Problems to work on |
a) Repeat word for word a passage from the review of The Windup Girl: start at the words "The most important" and stop after the words "Bacigalupi has created.".
b) In the review of The Windup Girl, which real company is named as one that might accidentally produce a harmful strain of genetically modified wheat?
c) Summarize the review of The Windup Girl in two sentences.

Passage provided |

The most important thing a science fiction novel must be is believable, if it can do that then it can get away with anything else and The Windup Girl pulls this off wonderfully. Paolo Bacigalupi has created a future world, Thailand, so dense and teeming with life, with heat, and with mystery that you can almost smell this imagined city, feel the sweat on your body, hear the noise of the over-cramped city. This is a fully realized world that never once loses its internal consistency; everything that happens is a natural extension of the world Bacigalupi has created.
What most stuck me about this novel was how terrifying the actual possibility of this world he creates is. While we imagine we have total control over genetically modified seeds and crops, or no matter how certain we are that cloning is perfectly safe, Bacigalupi taps into that uneasy feeling we all have deep down that we’re not totally convinced we are masters of science. How do we know for certain that we aren’t creating something that could go horribly, horribly wrong? Whose to say that a real company like Monsanto won’t accidentally produce a strain of genetically modified wheat that winds up killing all the natural strains or infects some beetle that begins a plague? How can we really know all the possible consequences of our actions?

Records from a collection
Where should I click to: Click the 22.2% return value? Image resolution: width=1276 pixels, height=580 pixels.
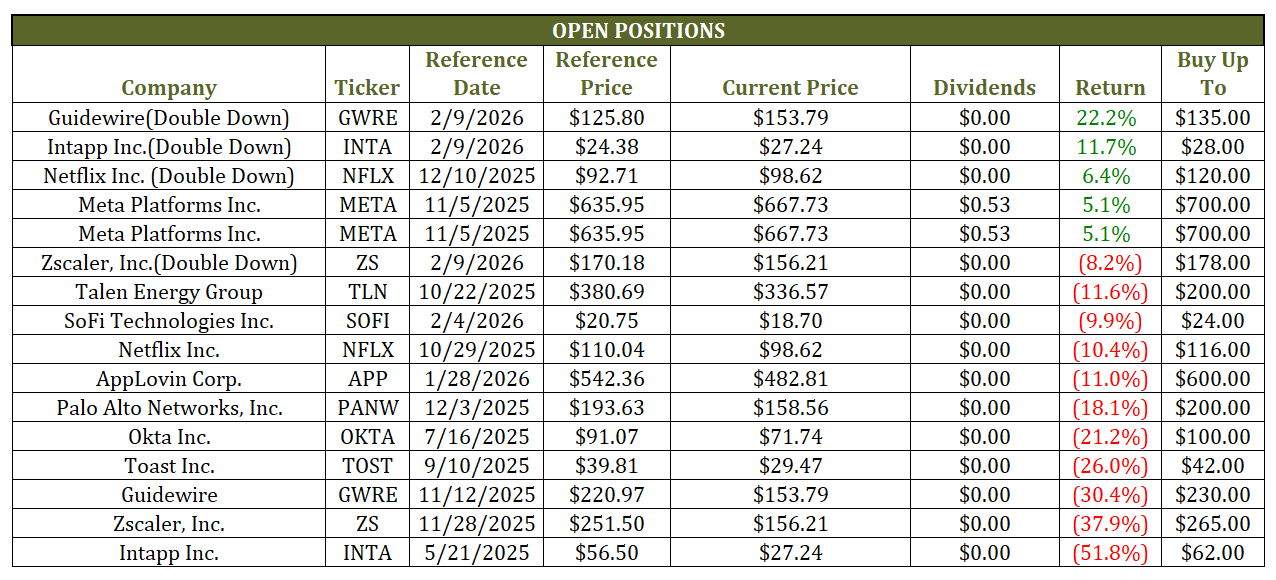coord(1106,118)
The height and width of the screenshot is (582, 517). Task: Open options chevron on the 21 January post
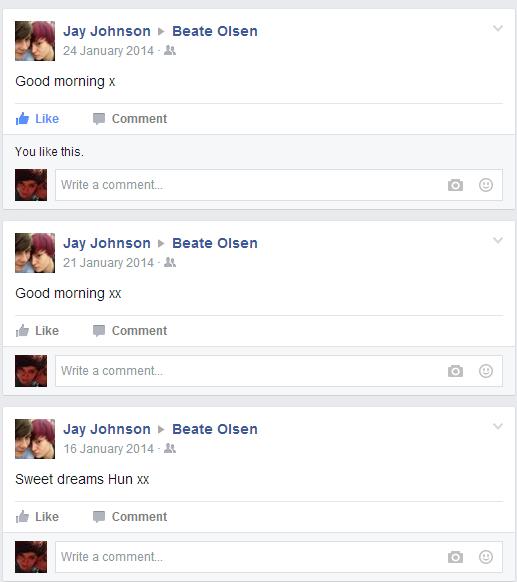pyautogui.click(x=498, y=240)
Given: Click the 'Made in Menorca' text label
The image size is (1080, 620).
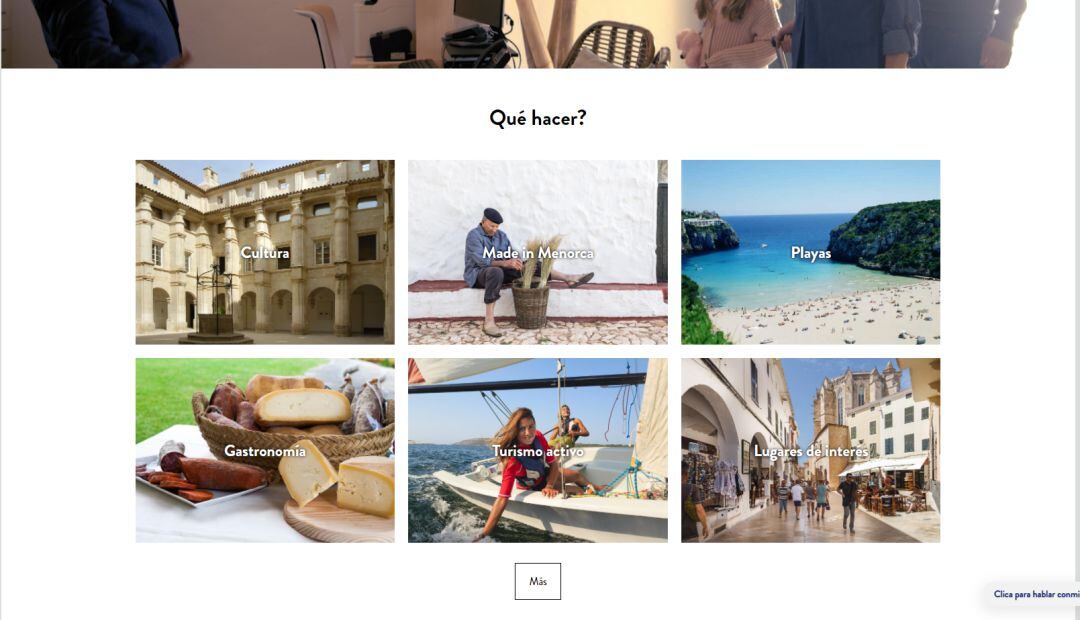Looking at the screenshot, I should (538, 253).
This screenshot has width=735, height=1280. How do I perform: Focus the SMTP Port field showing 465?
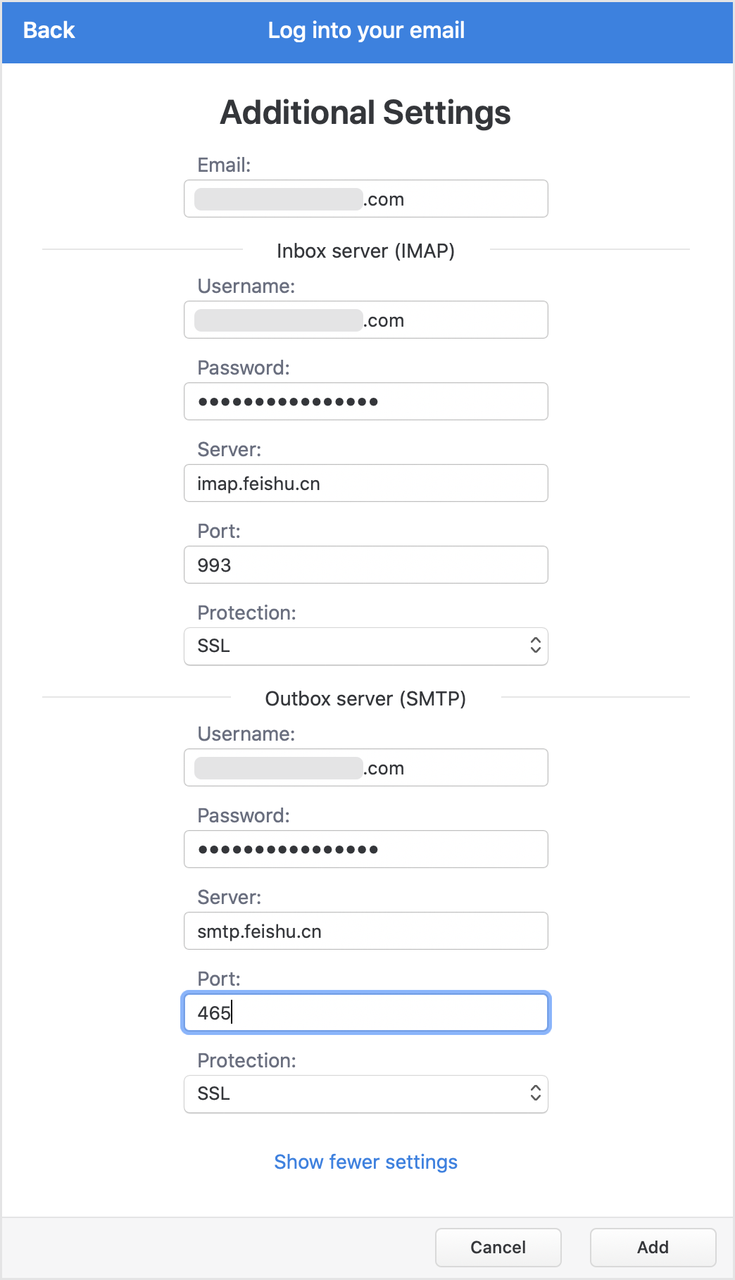click(x=365, y=1012)
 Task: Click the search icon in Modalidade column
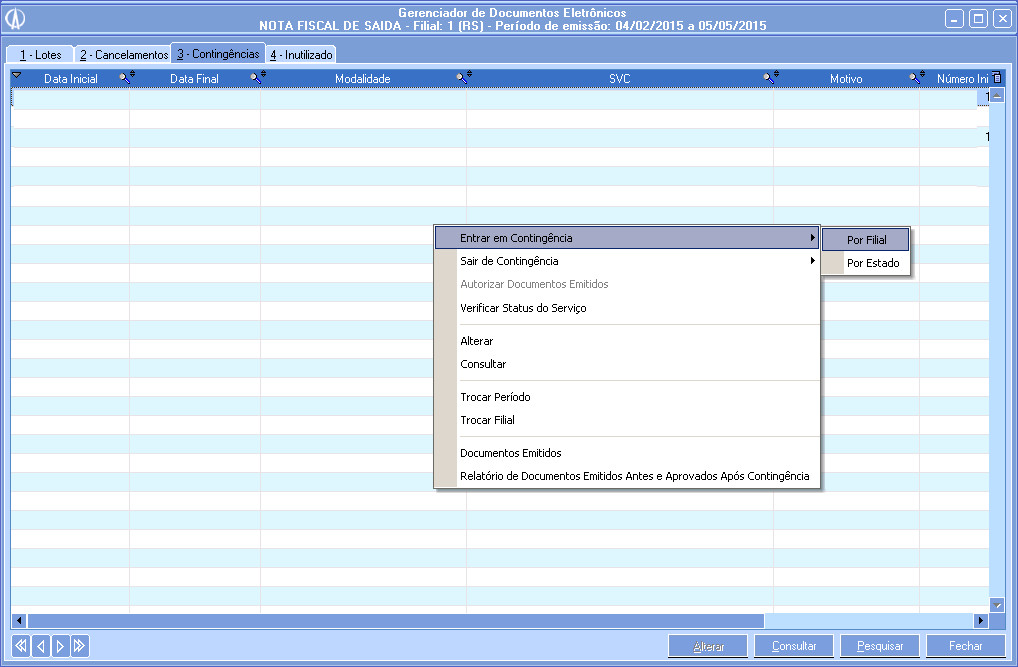[x=463, y=78]
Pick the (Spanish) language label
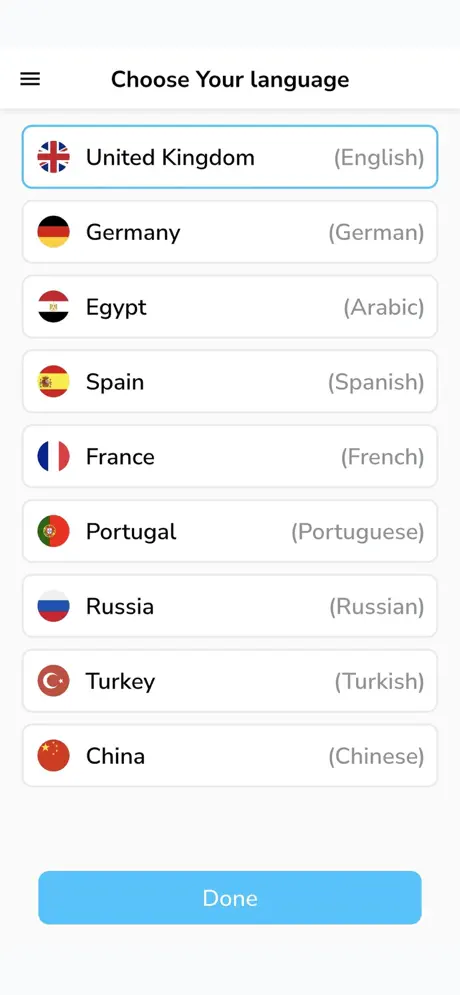This screenshot has height=995, width=460. pos(376,382)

Responses in order |
a)
The most important thing a science fiction novel must be is believable, if it can do that then it can get away with anything else and The Windup Girl pulls this off wonderfully. Paolo Bacigalupi has created a future world, Thailand, so dense and teeming with life, with heat, and with mystery that you can almost smell this imagined city, feel the sweat on your body, hear the noise of the over-cramped city. This is a fully realized world that never once loses its internal consistency; everything that happens is a natural extension of the world Bacigalupi has created.

b) Monsanto.

c) The review praises The Windup Girl for its believable, fully realized future Thailand, which is vivid enough to almost smell and feel and never loses its internal consistency. It finds the novel's world terrifying because it taps into a deep unease that we do not fully control genetic modification and cloning, and cannot know all the consequences of our actions.